Muchos valores han inspirado a la Institución Masónica. Desde el antiguo Egipto, el concepto de Maat, representado por el tríptico de Verdad, Justicia y Orden; de los esenios el tríptico de Razón, Virtud y Conocimiento y de la corriente de la Ilustración, siglos XVII y XVIII, nos viene el tríptico actual de Libertad, Igualdad y Fraternidad. Entonces, tenemos una tradición que se ha renovado históricamente, que no ha quedado fija de una vez y para siempre sino que se ha ido depurando de sus anacronismos y han representado inspiraciones para resolver los problemas de cada época.

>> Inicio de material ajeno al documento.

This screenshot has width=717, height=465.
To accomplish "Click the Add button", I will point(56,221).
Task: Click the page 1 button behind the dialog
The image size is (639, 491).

Por ello sostenemos que tradición y modernidad no son conceptos antagónicos, sino que ellos son complementarios en la medida que uno es cimiento abierto a los aportes del otro, no como suplantación, sino como complementariedad, enriqueciendo las visiones, adaptándonos a lo actual, pero inspirándonos en las sabidurías del pasado, lo que nos permite cultivar una visión generosa, intemporal, de grandeza, más allá de los quiebres coyunturales. Vocación abierta que nos empuja a la búsqueda siempre activa de una sociedad planetaria, más fraternal y sin fronteras.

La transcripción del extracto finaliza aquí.